LOST CUBS: As sea ice diminishes, study suggests that some are paying the price for longer forays for food.

July 20, 2011 

Polar bears that must swim longer distances between rest stops because of diminished sea ice off Alaska's coast may be paying a price in lost cubs or precious calories, according to a study by the U.S. Geological Survey.

The study reviewed data from female polar bears in the Chukchi and southern Beaufort seas that wore GPS collars and took swims of at least 30 miles between 2004 and 2009.

Eleven were mothers with cubs. In six cases, dependent cubs survived the swim, based on later observations. But in five cases, cubs could not be located after the long-distance swim.

USGS research zoologist George Durner said Tuesday that researchers cannot say for sure that the missing cubs drowned, but the evidence suggests long-distance swimming may be risky.

"For me, it raises my eyebrows to see the differences in mortality rates in cubs," he said.

Cub survival rate was higher for bears that were not recorded taking long-distance swims. Of seven in the study, only two lost cubs, Durner said.

Despite the limited data, Durner said, mortalities connected to long-distance swimming were important, "something else that may help to explain how changing sea ice conditions may be affecting polar bear populations."

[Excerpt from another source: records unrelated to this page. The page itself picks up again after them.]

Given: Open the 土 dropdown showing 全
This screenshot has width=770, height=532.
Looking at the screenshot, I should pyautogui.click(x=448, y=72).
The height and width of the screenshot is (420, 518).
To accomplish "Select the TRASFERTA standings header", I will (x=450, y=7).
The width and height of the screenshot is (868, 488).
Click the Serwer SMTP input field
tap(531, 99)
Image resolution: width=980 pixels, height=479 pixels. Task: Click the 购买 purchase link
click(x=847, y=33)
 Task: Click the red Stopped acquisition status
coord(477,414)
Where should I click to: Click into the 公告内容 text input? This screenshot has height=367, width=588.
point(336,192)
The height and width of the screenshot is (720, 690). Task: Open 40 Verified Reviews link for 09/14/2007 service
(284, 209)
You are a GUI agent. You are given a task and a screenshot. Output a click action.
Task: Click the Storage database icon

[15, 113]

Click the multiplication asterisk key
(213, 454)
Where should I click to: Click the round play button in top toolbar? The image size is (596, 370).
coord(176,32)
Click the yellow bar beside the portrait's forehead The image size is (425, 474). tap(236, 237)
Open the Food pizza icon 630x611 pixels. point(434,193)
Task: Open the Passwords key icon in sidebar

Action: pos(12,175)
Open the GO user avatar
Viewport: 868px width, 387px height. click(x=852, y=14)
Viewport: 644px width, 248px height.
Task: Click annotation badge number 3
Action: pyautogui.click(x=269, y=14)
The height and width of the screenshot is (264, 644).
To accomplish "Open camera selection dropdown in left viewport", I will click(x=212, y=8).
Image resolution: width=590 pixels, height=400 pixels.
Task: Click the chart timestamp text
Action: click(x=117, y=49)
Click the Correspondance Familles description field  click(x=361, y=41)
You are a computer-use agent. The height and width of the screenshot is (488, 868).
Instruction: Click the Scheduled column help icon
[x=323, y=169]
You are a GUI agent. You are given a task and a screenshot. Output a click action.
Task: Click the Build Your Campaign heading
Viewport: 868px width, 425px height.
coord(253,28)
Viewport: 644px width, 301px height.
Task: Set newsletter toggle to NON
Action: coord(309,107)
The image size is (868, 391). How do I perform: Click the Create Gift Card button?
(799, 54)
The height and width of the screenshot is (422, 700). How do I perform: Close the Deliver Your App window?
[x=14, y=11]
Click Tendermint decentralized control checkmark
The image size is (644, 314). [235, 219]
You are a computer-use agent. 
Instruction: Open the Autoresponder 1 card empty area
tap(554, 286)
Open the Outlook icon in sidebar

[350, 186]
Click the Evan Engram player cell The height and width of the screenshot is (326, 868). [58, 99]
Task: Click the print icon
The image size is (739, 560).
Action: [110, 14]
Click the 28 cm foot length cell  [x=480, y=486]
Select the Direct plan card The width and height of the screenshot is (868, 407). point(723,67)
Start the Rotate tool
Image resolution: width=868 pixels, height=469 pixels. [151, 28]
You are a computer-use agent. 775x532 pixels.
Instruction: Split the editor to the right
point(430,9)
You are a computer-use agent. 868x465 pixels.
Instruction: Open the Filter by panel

Diminished sea ice habitat was the reason cited by former Interior Department Secretary Dirk Kempthorne in 2008 for listing polar bears as a threatened species. The state challenged the listing in court but lost.

According to the National Snow and Ice Data Center at the University of Colorado, the low summer area for sea ice, measured each September, averaged 2.7 million square miles from 1979 to 2000. Sea ice in recent years has fallen far below that, including a record low 1.65 million square miles in summer 2007.

Pack ice used to remain relatively close to Alaska's shore. However in recent years, it has receded far off the relatively shallow continental shelf, the resource-rich habitat of ringed seals, the main prey of polar bears.

Polar bears use sea ice for hunting. Their most important feeding time is mid-spring to early summer, when ringed seal pups are born and weaned in snow lairs on sea ice.

Not all polar bears attempt long-distance swims. Some bears ride ice pack beyond the shallow, near-shore water as temperatures rise. Some bears spend summers on land. But some on pack ice, land or remnant ice, for reasons unknown, take a notion to begin swimming, and have been recorded paddling 100 miles or more.

One female bear tracked by her GPS collar two years ago left a Beaufort Sea beach near Barrow and swam 426 miles over nine days without a break to pack ice. She walked or swam another 1,118 miles, eventually looping south back to Alaska soil a few miles from the Canada border. When Durner and other researchers recaptured her after two months, her body mass was reduced 22 percent to 389 pounds and her internal temperature had dropped. Her yearling cub had disappeared.

Her collar was one of 68 deployed on female bears between 2004 and 2009 in combination with satellite imagery of sea ice to identify female bears swimming long distances. Collars are not placed on male bears because they slide off their big necks.

Durner said researchers are seeing the bears pay a potential cost in energy for the marathon swims.

USGS researcher Anthony Pagano presented the findings of the unpublished study on Tuesday to the International Bear Association Conference in Ottawa, Canada.